The generation of synthetic speech signals in order to convey information to listeners, usually based upon a verbal or textual request by the users. This speech synthesis typically employs a computer program and requires access to storage of portions of speech previously spoken by humans. The naturalness of the synthetic voice depends on several factors, including the vocabulary of words to pronounce, the amount of stored speech, and the complexity of the synthesis programs. The most basic voice response simply plays back appropriate short verbal responses, which are only copies of human speech signals stored using digital sampling technology. The most universal systems are capable of transforming any given text into comprehensible speech for a given language. These latter systems so far exist for only 20 or so of the world's major languages, and are flawed in producing speech that, while usually intelligible, sounds unnatural.
Voice response is also known as text-to-speech synthesis (TTS) because the task usually has as input a textual message (to be spoken by the machine). The text could be in tabular form (for example, reading aloud a set of numbers), or, more typically, formatted as normal sentences. Speech synthesizers are much more flexible and universal than their speech-recognition counterparts, for which human talkers must significantly constrain their verbal input to the machines in order to achieve accurate recognition. In TTS, a computer database usually determines the text to be synthetically spoken, following an automatic analysis of each user request. The user may pose the request in response to a menu of inquiries (for example, by an automated telephone dialogue, by pushing a sequence of handset keys, or by a series of brief verbal responses). Thus, the term “voice response” is used to describe the synthetic speech as an output to a user inquiry. The value of such a synthetic voice is the capability of efficiently receiving information from a computer without needing a computer screen or printer. Given the prevalence of telephones, as well as the difficulty of reading small computer screens on many portable computer devices, voice response is a convenient way to get data. See also Speech recognition.

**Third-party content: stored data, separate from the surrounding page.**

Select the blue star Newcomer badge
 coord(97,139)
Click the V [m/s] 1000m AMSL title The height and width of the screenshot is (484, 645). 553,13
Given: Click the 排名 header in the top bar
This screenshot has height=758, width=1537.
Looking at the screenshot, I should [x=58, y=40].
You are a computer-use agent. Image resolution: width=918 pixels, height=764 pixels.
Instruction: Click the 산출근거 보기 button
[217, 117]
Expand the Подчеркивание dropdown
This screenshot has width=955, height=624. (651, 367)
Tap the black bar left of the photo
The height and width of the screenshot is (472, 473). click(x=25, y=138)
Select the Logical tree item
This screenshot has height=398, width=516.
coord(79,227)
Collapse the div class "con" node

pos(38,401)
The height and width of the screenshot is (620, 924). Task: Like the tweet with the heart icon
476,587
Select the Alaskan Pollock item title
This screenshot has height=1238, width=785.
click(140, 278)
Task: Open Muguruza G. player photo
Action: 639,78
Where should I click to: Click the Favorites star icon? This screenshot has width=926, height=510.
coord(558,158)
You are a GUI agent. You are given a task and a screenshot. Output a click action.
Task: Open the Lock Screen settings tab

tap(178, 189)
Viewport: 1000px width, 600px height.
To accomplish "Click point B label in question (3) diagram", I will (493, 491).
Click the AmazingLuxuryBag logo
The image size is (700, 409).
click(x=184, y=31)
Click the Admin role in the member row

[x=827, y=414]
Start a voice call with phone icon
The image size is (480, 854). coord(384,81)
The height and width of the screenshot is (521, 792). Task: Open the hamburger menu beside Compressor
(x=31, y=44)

The simplest approach to voice response is to digitally sample natural speech and output the samples later as needed. A common Nyquist sampling rate is 10,000 samples per second, which preserves sound frequencies up to almost 5 kHz, allowing quite natural speech. High-frequency energy in fricative sounds is severely attenuated (but less so than on telephone lines), but this usually has little impact on intelligibility. Straightforward sampling requires 12 bits per sample, which requires memory at 120 kbits/s. Such high data rates are prohibitive except for applications with very small vocabularies. Even in cases with more limited bandwidth (for example, 8000 samples per second in telephone applications) and more advanced coding schemes, the straightforward playback approach is unacceptable for general TTS. Despite rapidly decreasing costs for computer memory, it will remain impossible to store all the necessary speech signals except for applications with very restricted vocabulary needs. See also Compact disk; Data compression; Information theory; Pulse modulation.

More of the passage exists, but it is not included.